И случилось. Обстоятельства не заставили себя долго ждать. Минут через десять после заданного Светкой вопроса, я все же решил больше не играть на ожидании присутствующих, да и к тому же манага уже начала потихоньку пригорать, все-таки снял кастрюлю. Разговоры умолкли, взгляды сосредоточились в одной единственной точке пространства. Как всегда после долгих диспутов отжимальщик так и не был найден, и решено было, впрочем, как и всегда в последнее время, что отжимать будет каждый сам себе. Естественно я отжал себе первым, выпил, передал тряпку и стакан другому и с чувством выполненного долга поднялся на второй этаж самой дачи и там уставился в телевизор, ожидая только прихода и ничего более. По мере протекания какого-то времени подошли все остальные. По телику показывали открытие олимпийских игр 2004 года, и мы втыкали в происходящее, во все эти салюты, фейерверки, в тупые и улыбчивые лица спортсменов. Через полчаса меня так выстегнуло, что я даже перепугался того, что будет через двадцать минут, когда по жизненным наблюдениям должен был находиться пик прихода. – Да, жестко будет, - подумал я про себя и на всякий случай нашел место, где в случае опасности можно будет откинуться. Расстелил там пенку и лег. Через несколько минут я буквально вошел в телевизор, оказался в Греции и смотрел на все происходящее в живую. Салюты меня пугали, довольные, обколотые стимуляторами спортсмены вызывали у меня приступы смеха, а зрители – негодование. Тело мое было резиновым и неудобным, но голова была светлая и чистая. Я почувствовал себя трезвым человек очутившимся в чужом пьяном теле. Не очень приятное чувство. И даже более того – просто ужасное.
По правую сторону от меня кого-то вырвало. Я не стал поворачиваться и смотреть, поскольку боялся потерять точку опоры, боялся, что при малейшем движении все перед глазами потечет, и это очень трудно будет остановить. Малейшее движение и неустойчивая система раскачает его до невъебенных страшных пределов. Передоз. Мы сегодня передознулись. Лучше чем недогон, хотя невозможно что-либо записать в таком состоянии, остается надежда лишь на свою память, хотя я с уверенностью мог тогда сказать, что все равно на утро не буду ничего помнить из посетивших меня мыслей. Больших трудов стоит достать из кармана карандаш, не говоря уже о том, чтобы что-то записать.
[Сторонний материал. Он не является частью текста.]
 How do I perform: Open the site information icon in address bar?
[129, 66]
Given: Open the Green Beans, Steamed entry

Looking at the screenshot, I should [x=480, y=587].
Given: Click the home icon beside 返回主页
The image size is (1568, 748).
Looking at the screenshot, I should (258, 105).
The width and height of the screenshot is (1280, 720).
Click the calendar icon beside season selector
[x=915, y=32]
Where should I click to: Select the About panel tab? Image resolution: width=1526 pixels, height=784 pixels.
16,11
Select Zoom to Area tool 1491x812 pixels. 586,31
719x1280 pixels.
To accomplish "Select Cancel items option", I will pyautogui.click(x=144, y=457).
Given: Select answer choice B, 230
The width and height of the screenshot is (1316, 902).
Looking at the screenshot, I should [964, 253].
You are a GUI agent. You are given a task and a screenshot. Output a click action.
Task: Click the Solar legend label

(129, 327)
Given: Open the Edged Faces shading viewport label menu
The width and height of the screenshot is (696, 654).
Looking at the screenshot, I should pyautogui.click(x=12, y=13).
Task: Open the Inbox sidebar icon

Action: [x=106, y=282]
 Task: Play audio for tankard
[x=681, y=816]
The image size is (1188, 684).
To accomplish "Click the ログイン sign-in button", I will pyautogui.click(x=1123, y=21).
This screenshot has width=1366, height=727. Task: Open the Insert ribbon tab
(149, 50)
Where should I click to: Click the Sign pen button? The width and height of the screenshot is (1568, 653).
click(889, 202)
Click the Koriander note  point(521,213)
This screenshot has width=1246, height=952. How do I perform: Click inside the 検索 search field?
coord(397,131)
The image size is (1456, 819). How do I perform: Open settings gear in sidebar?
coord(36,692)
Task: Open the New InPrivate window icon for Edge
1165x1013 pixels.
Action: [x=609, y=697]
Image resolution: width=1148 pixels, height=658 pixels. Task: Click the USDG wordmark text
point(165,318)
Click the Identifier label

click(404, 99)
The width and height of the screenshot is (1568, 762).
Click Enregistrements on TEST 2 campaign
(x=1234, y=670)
Я посмотрел в сторону и увидел в углу скрученный матрац. Я стал смотреть на него, мне почему-то казалось, что сейчас он откроет мне какую-то тайну. Будто я уже в тот момент чувствовал приближение беды. Я уставился на его синие полоски, бегущие от одного его края до другого и тут мне показалось, что из матраца торчит маленькая детская синяя ручонка. Страх, ужас и еще что-то проникли в мое тело, захватив сердце и мозг. Мне стало дурно, меня стало подташнивать. Я стал глубоко дышать и убеждать себя, что это всего лишь очередная галлюцинация. Я уже почти успокоился и пришел в норму, когда услышал истерический крик
-Ребенок огурцов объелся и синий внизу лежит, - кричала Наташка, зашедшая в комнату и мутными глазами полными ужаса оглядывая всех нас. Сразу же от ее крика повыпадало на пол половина присутствующих, одного еще раз стошнило. Все молчали и смотрели на кричавшую девушку. Та была напугана и пыталась передать свой страх всем остальным. Зачем она это тогда делала, я не мог понять. - Зачем ей нужно всем нам ломать кайф? Мы то тут причем? Нет бы, рассказать матери ребенка и все. Нам это зачем? – спрашивал я себя в тот момент, понимая, что все, позитив на сегодня истощил себя, больше его не будет. Она продолжала кричать, и из глаз ее текли слезы, капая на ее легкое платьице и очерчивая на нем молодые соски.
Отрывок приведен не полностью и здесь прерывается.